13. Correspondence Analysis

Correspondence analysis provides tools for analyzing the associations between rows and columns of contingency tables. A contingency table is a two-entry frequency table where the joint frequencies of two qualitative variables are reported. For instance a $(2\times 2)$ table could be formed by observing from a sample of $n$ individuals two qualitative variables: the individual's sex and whether the individual smokes. The table reports the observed joint frequencies. In general $(n\times p)$ tables may be considered.
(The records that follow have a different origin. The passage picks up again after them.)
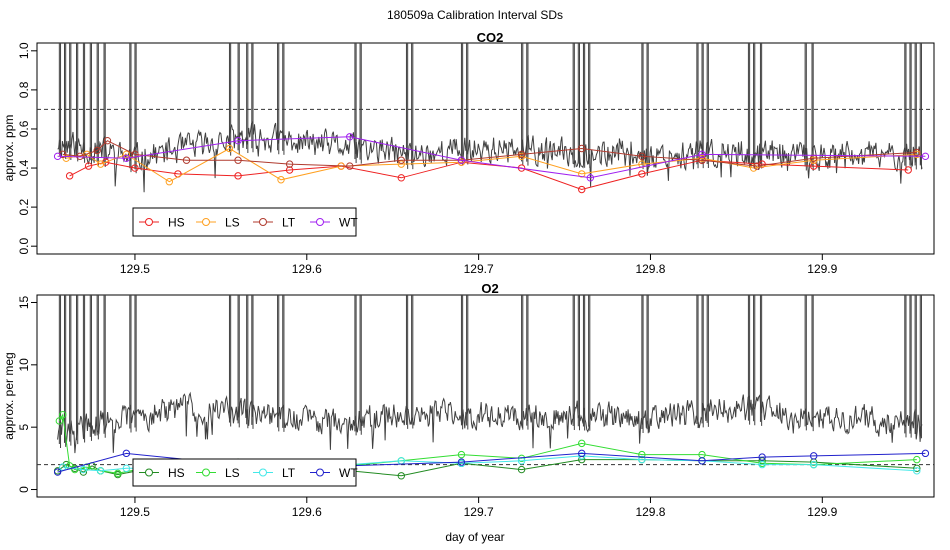 The width and height of the screenshot is (950, 550). Describe the element at coordinates (176, 223) in the screenshot. I see `co2-legend-label-hs: HS` at that location. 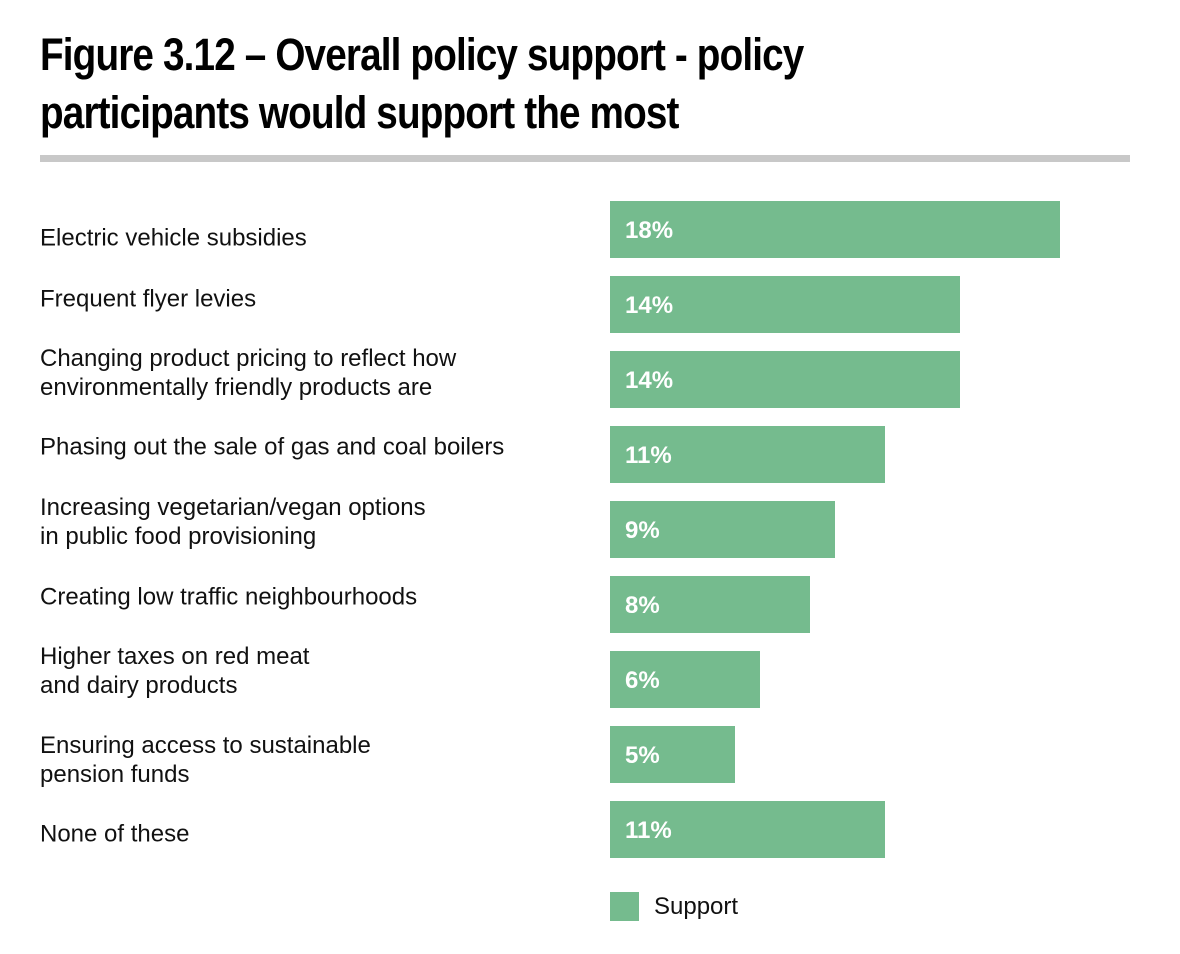 I want to click on bar-value-label-5: 9%, so click(x=642, y=530).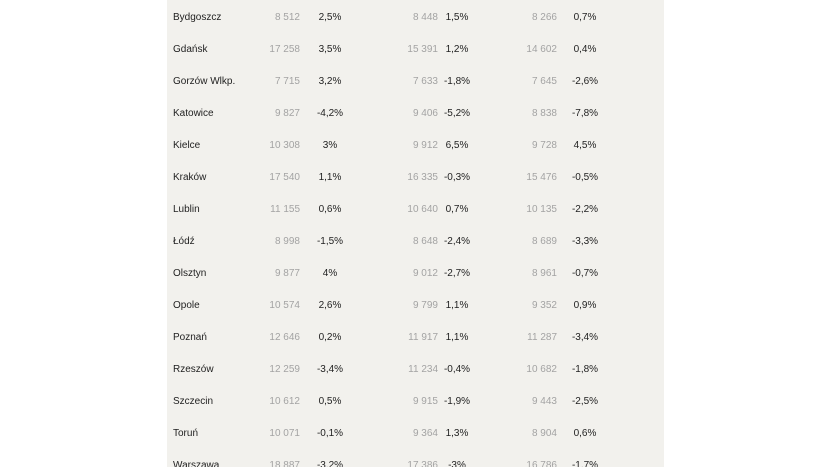 The height and width of the screenshot is (467, 835). I want to click on price-value-3: 10 135, so click(542, 210).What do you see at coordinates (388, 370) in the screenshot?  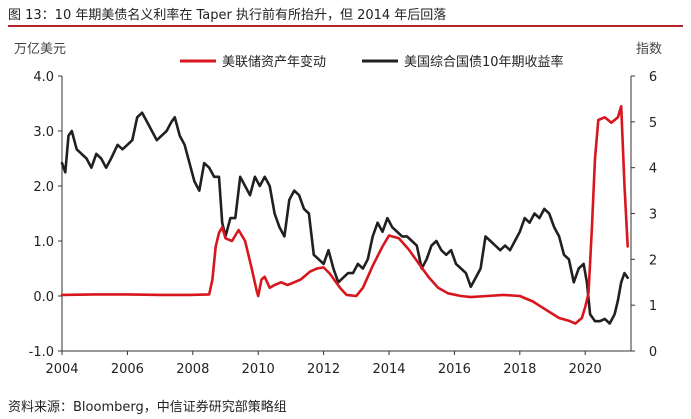 I see `x-tick-label: 2014` at bounding box center [388, 370].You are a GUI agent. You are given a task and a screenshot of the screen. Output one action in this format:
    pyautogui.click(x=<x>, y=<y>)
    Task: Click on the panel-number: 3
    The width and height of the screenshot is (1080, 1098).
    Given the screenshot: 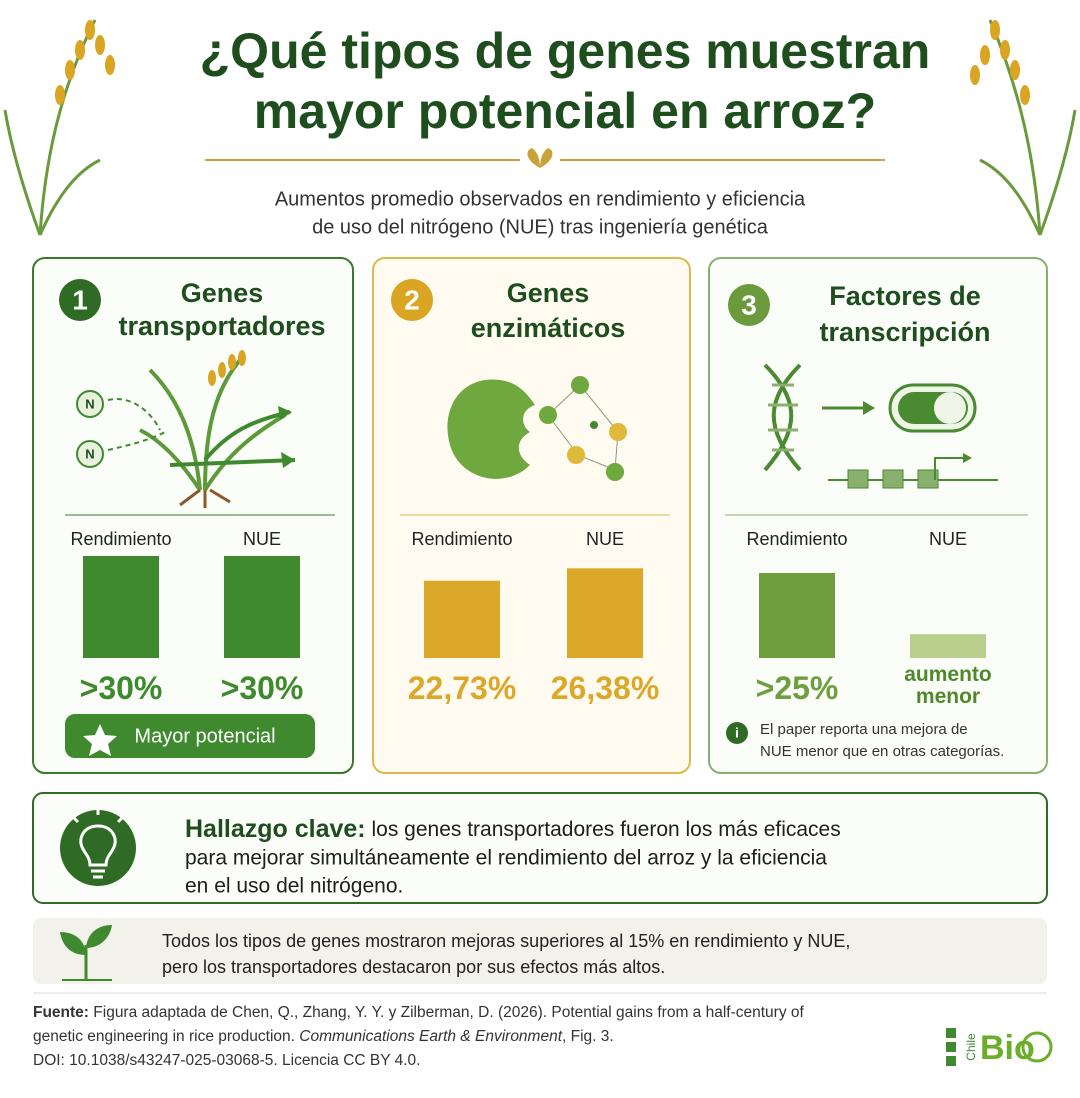 What is the action you would take?
    pyautogui.click(x=749, y=304)
    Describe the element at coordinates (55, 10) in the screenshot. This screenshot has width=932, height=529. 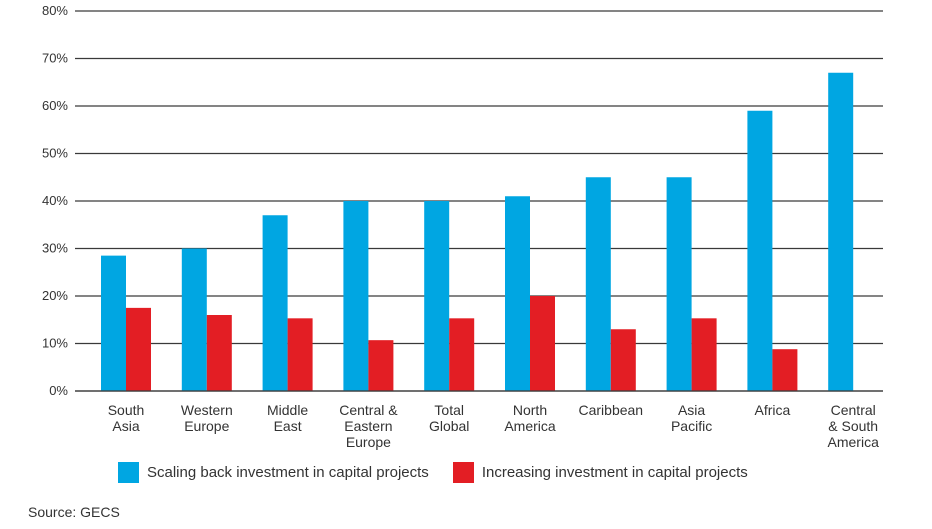
I see `y-tick-label: 80%` at that location.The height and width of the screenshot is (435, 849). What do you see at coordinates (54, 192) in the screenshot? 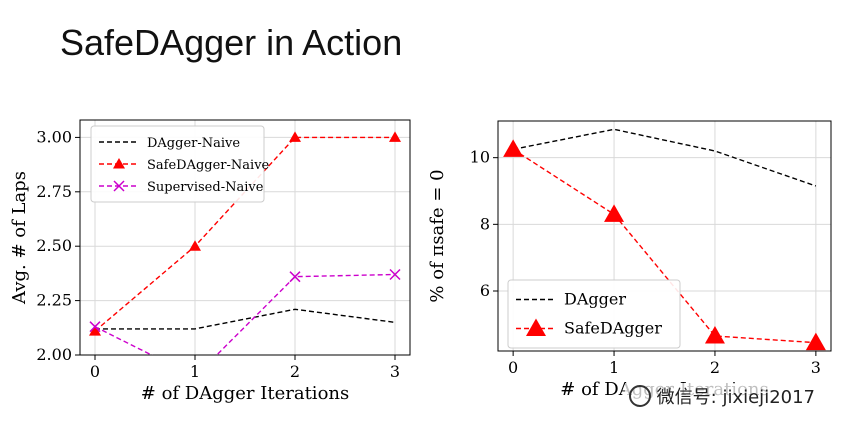
I see `y-tick-label: 2.75` at bounding box center [54, 192].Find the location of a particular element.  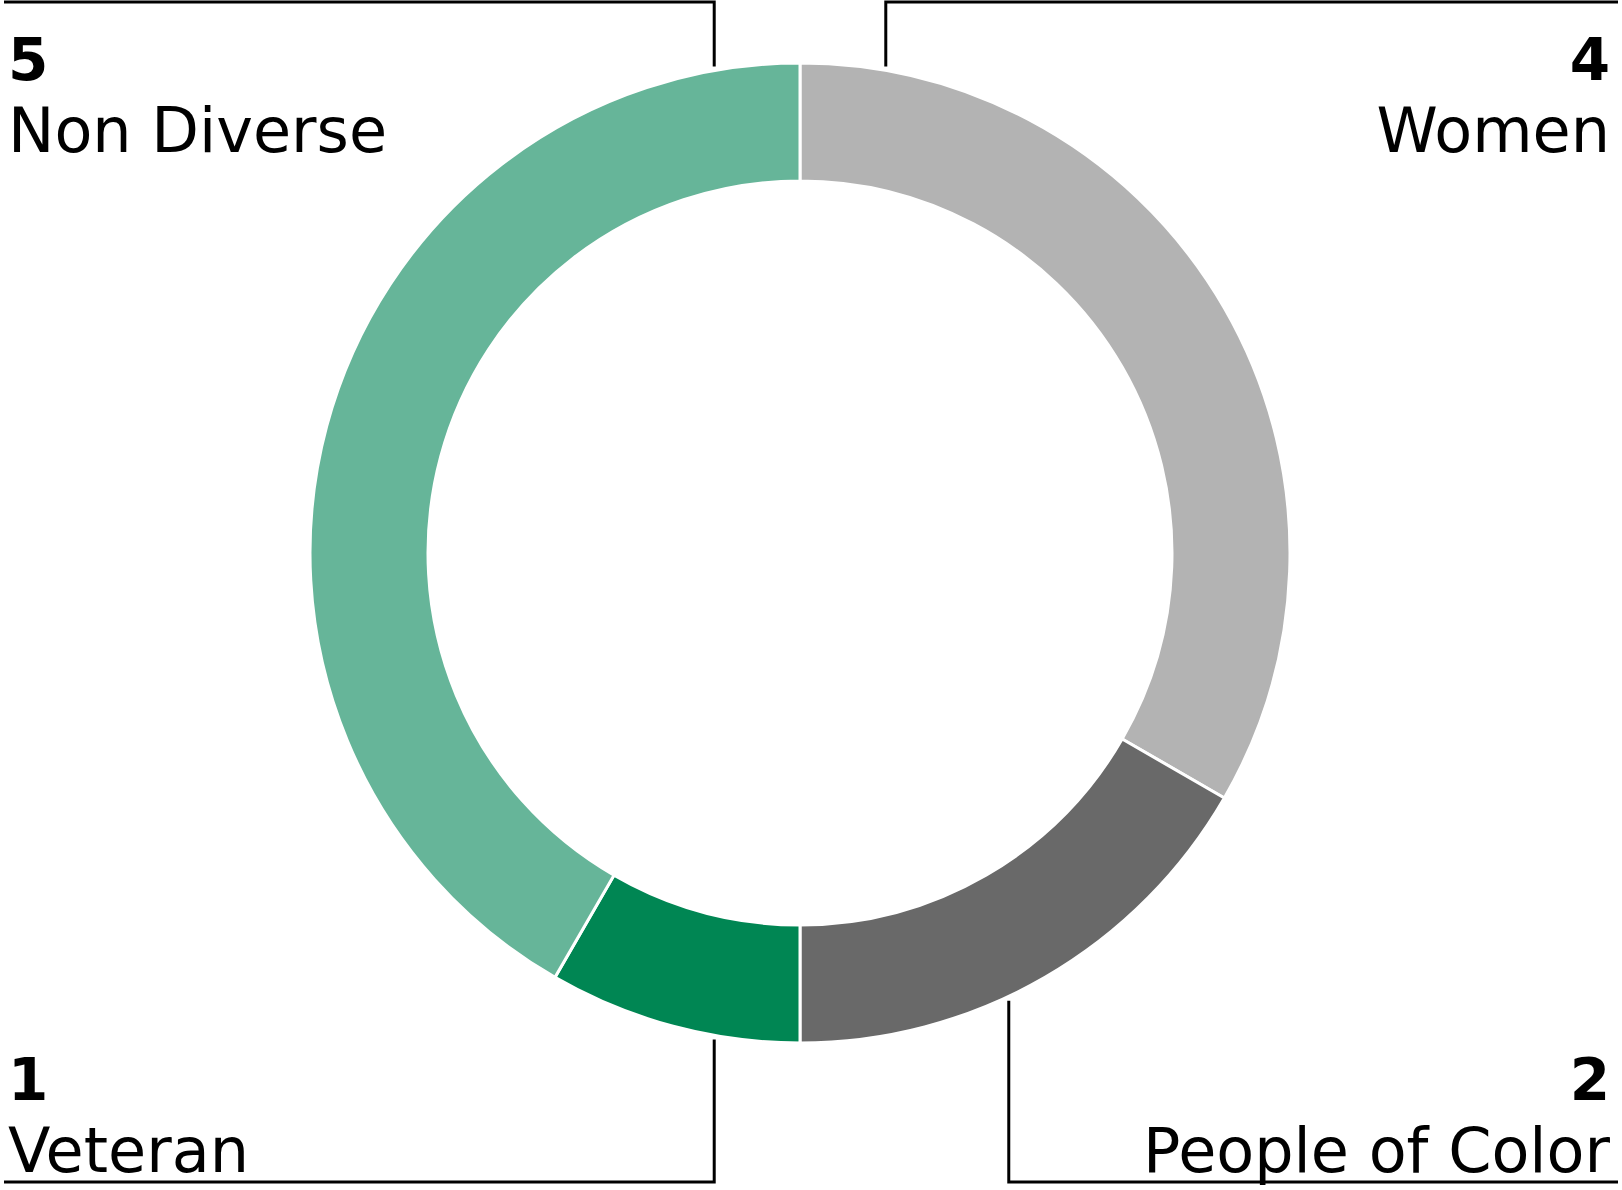

data-label: 5 is located at coordinates (28, 60).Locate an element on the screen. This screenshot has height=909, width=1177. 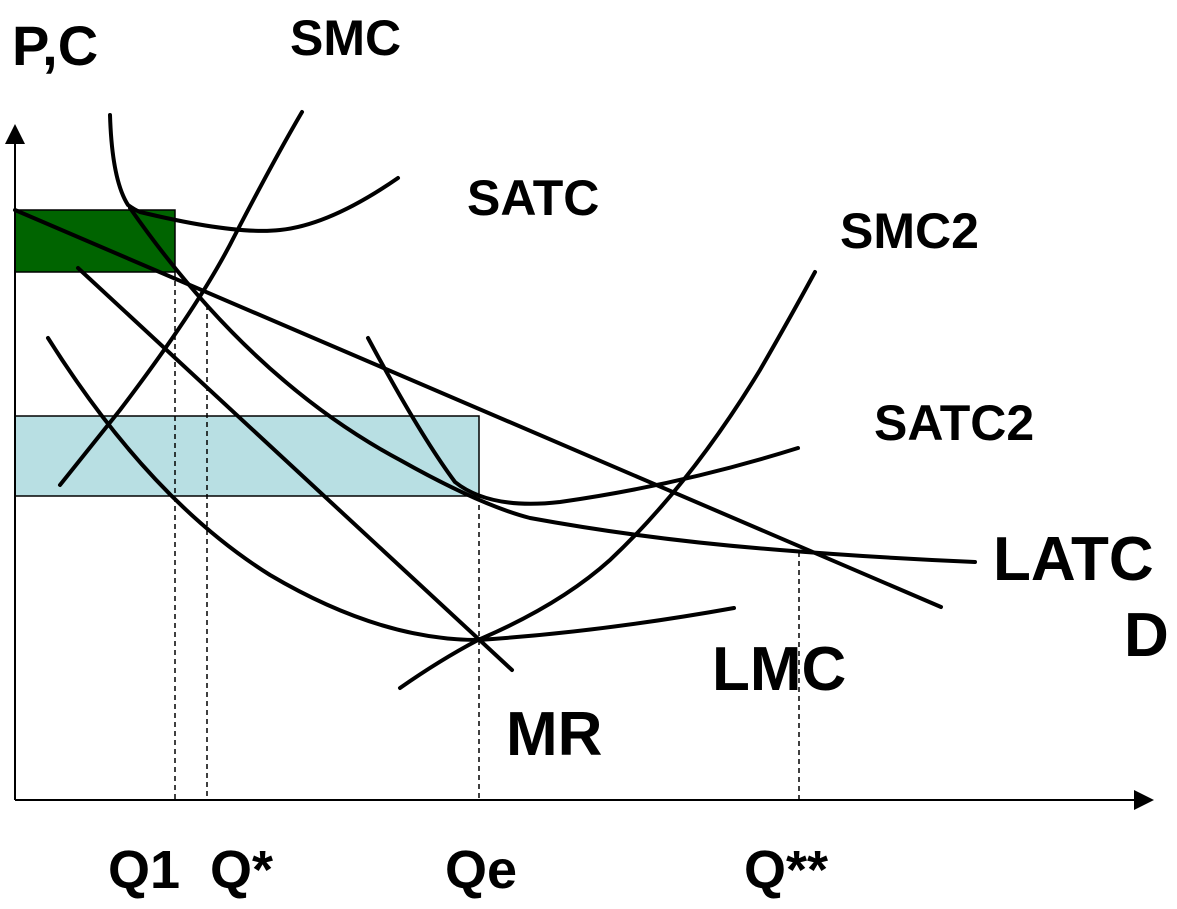
smc-label: SMC is located at coordinates (346, 38).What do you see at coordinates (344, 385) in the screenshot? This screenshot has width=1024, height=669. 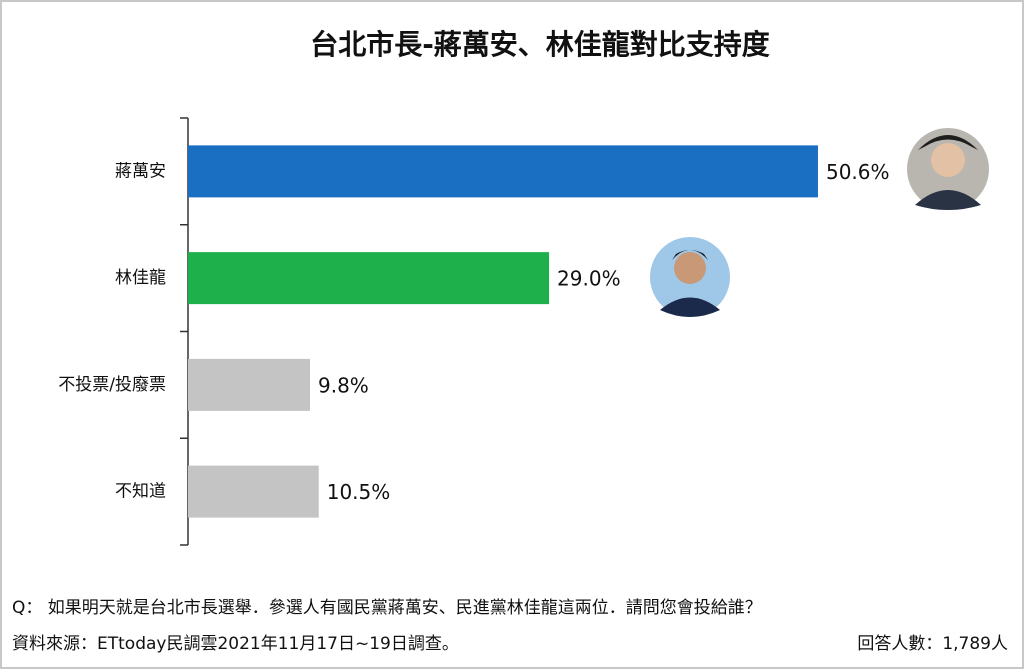 I see `value-label: 9.8%` at bounding box center [344, 385].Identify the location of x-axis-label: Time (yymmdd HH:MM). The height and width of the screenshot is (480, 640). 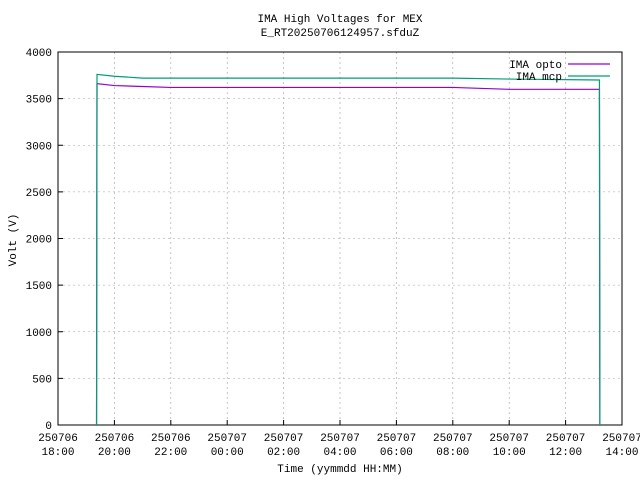
(340, 470).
The main idea of correspondence analysis is to develop simple indices that will show the relations between the row and the columns categories. These indices will tell us simultaneously which column categories have more weight in a row category and vice-versa. Correspondence analysis is also related to the issue of reducing the dimension of the table, similar to principal component analysis in Chapter 9, and to the issue of decomposing the table into its factors as discussed in Chapter 8. The idea is to extract the indices in decreasing order of importance so that the main information of the table can be summarized in spaces with smaller dimensions. For instance, if only two factors (indices) are used, the results can be shown in two-dimensional graphs, showing the relationship between the rows and the columns of the table.

Section 13.1 defines the basic notation and motivates the approach and Section 13.2 gives the basic theory. The indices will be used to describe the $\chi^2$ statistic measuring the associations in the table. Several examples in Section 13.3 show how to provide and interpret, in practice, the two-dimensional graphs displaying the relationship between the rows and the columns of a contingency table.